Tuesday, January 01, 2013

The Post In Which I Rant

I'm ashamed to say that I never used to understand why people freaked out so much about the portrayal of disabilities in books.

Now I get it.

I would never want to be blind or deaf. But I doubt most blind or deaf people wanted that either. It's just the way their lives are. Just like I never would have chosen to be unable to read music, I wouldn't want to magically snap my fingers and suddenly be able to read it. That's not consistent with who I am.

I would be SO PISSED if a book insinuated that a person with dyscalculia was useless. I wouldn't like it if part of the happily-ever-after was that the person with dyscalculia got it magicked away. I don't have that luxury, in real life. I have dyscalculia, and that's my reality.
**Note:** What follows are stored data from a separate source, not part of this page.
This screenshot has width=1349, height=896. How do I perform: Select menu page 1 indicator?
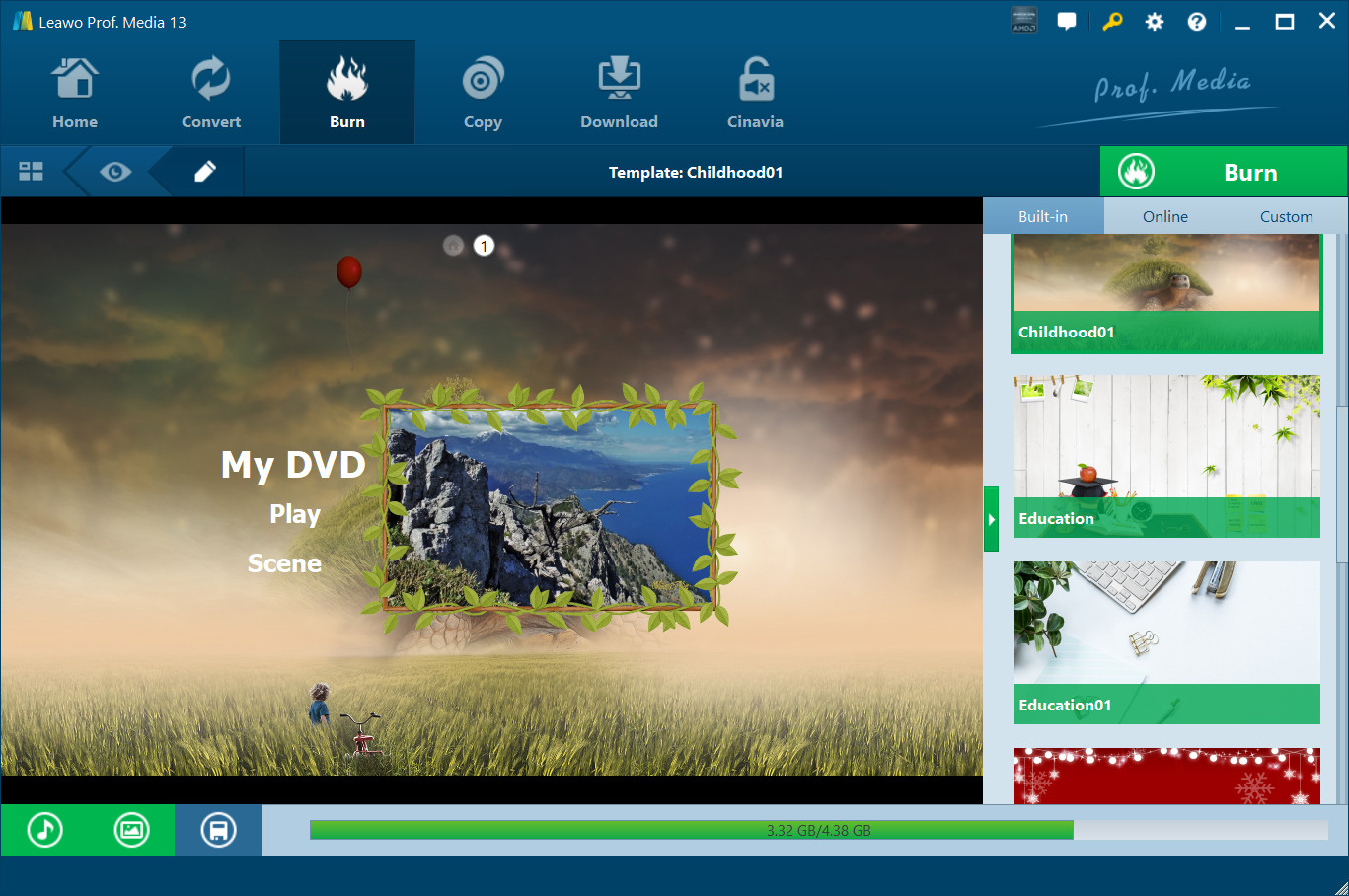tap(484, 246)
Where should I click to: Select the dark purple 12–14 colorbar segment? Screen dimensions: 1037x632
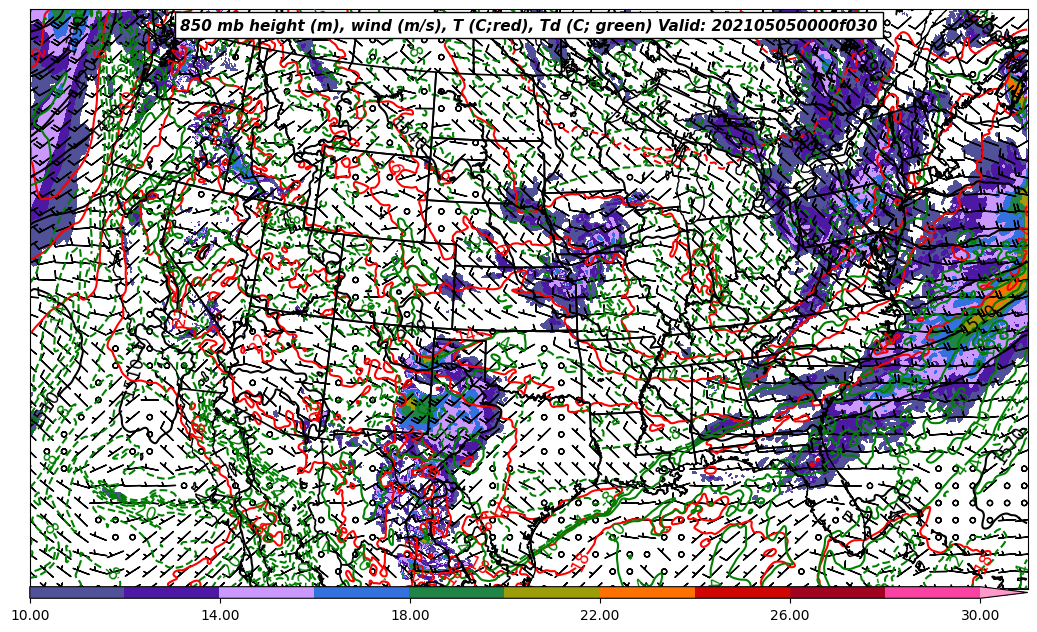coord(172,592)
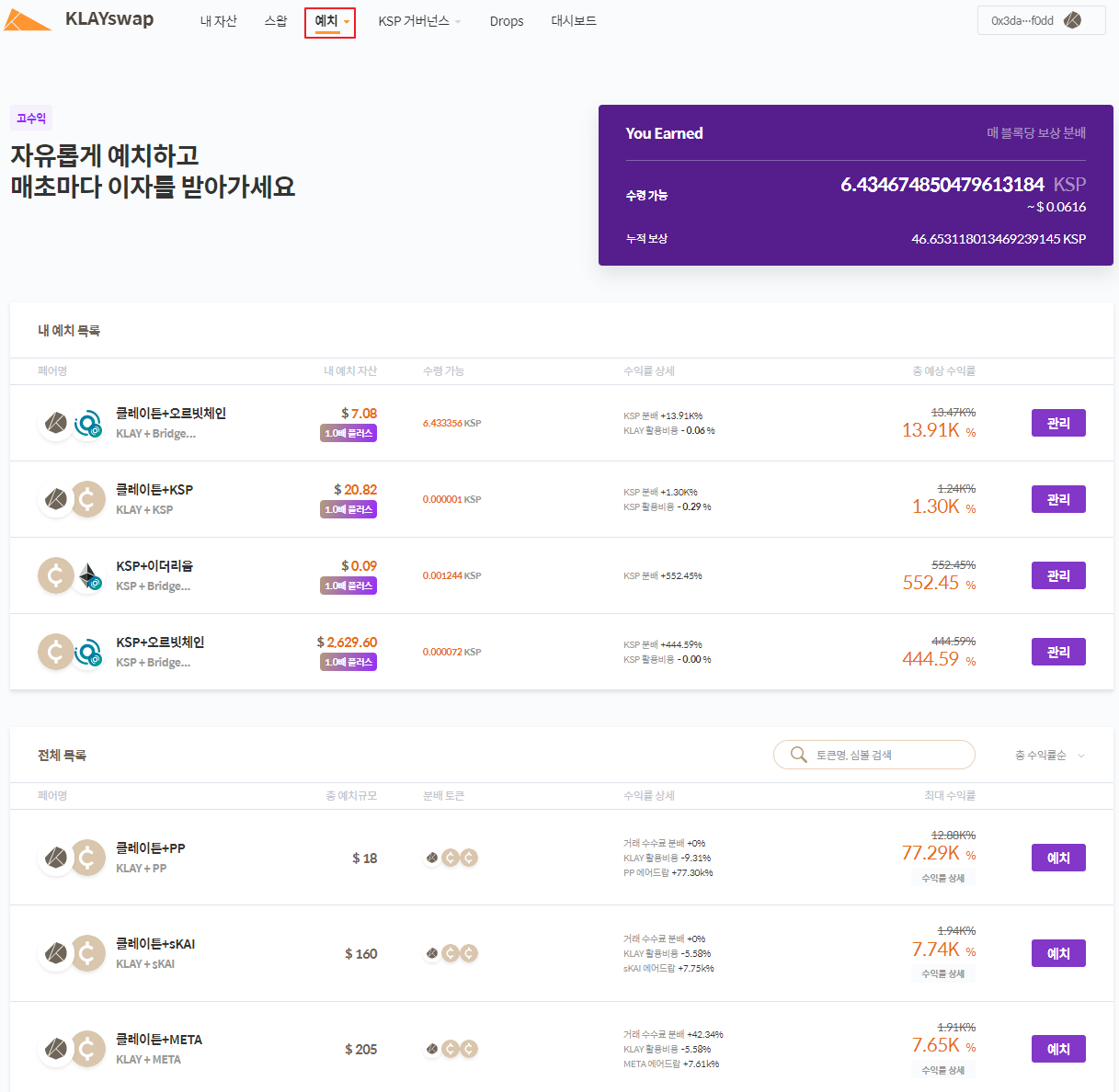Go to the 스왑 tab

click(x=276, y=20)

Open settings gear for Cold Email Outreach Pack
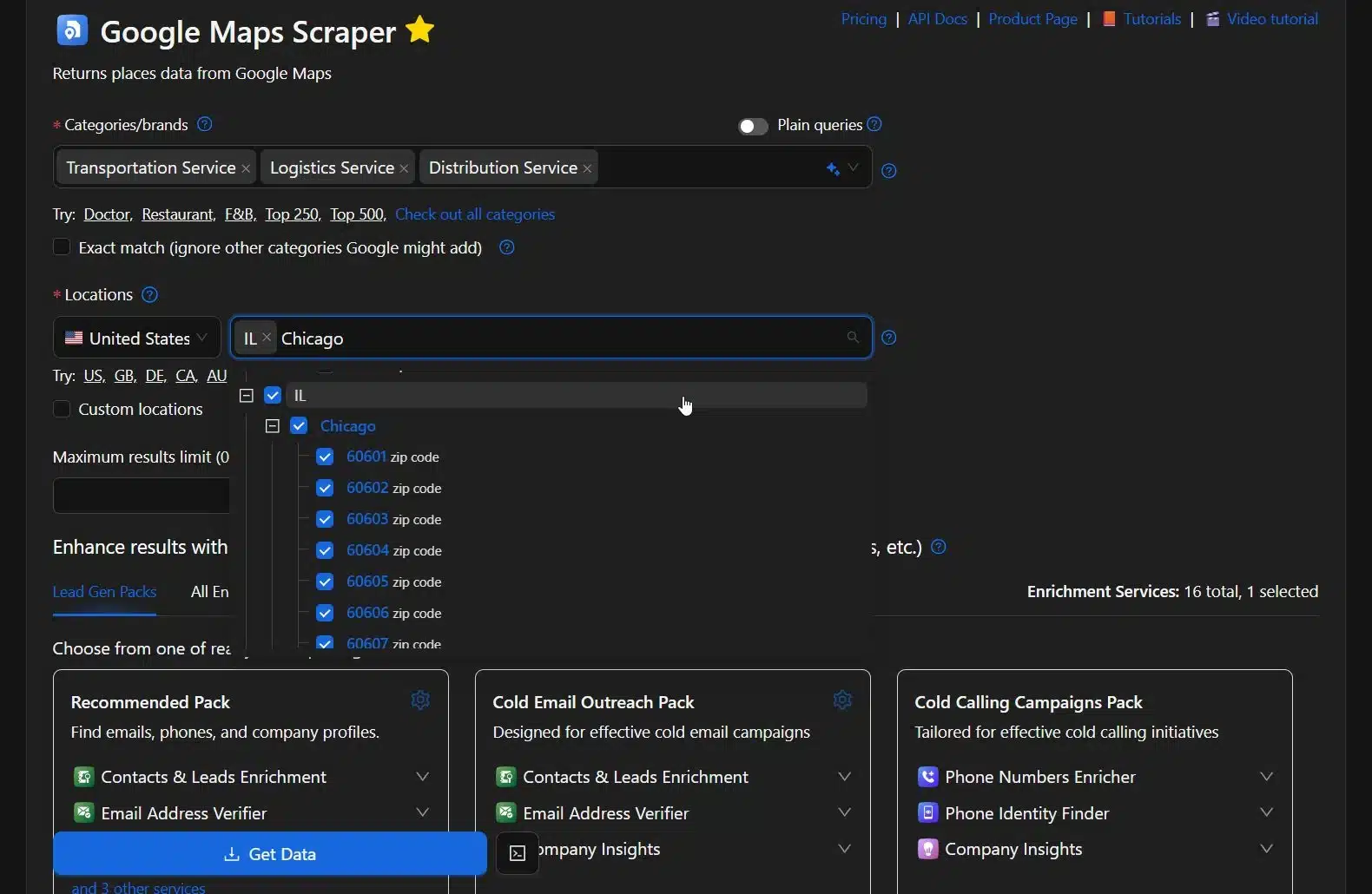842,700
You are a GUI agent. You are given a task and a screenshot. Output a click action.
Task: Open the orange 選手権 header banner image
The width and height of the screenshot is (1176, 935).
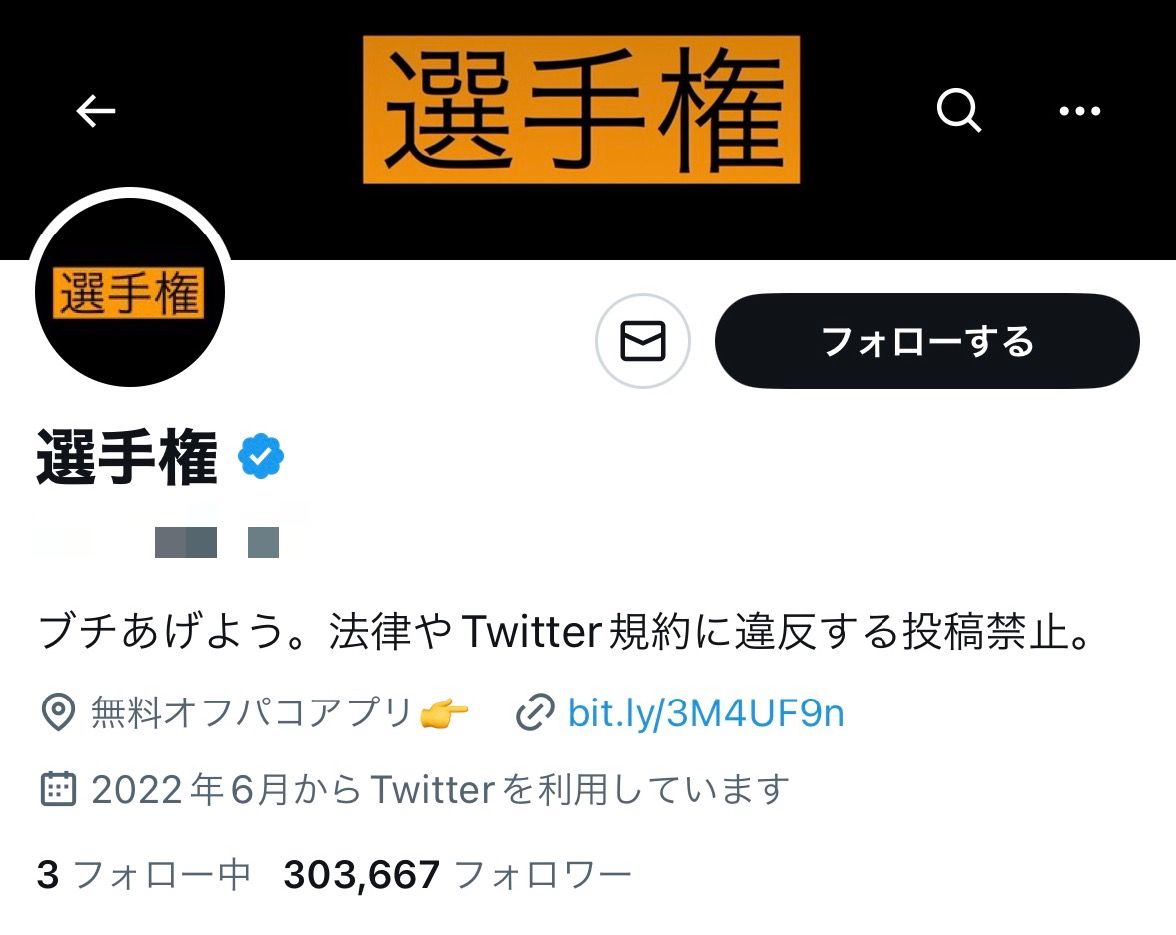581,109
I think part of the problem is that people who are uneducated (as I once was) on the realities of "disabilities" think that Person A is missing something vital from her life because she can't see. Same thing with Person B and hearing. Or me and reading music. And okay, I'm missing something from my life by not being able to read music. (Just like I'm missing something by being too tall for gymnastics or being too wimpy for softball.) But I can't wallow in it.

Music and the playing of musical instruments are really important to some people. Not to me. Same thing for some people and the ability to see and hear and play sports. I would never choose to  give up my sight, or hearing, or ability to read music. I don't have a choice in the matter. though. I can either work my ass off in order to compensate and pass as "normal" or I can ask for help. (Or not do things that require me to see/hear/read/music/throw a ball.)

You might think that my sheet music-less life completely sucks. That might suck for you, but I can't tell myself that it sucks, because it's my life. I didn't choose it, and I have to accomodate my life to the hand I've been dealt.

What society needs to learn to do is accept people's differences in ability and interest, and recognize them all as different-but-still-completely-valid ways to live.

Rant over, and happy 2013.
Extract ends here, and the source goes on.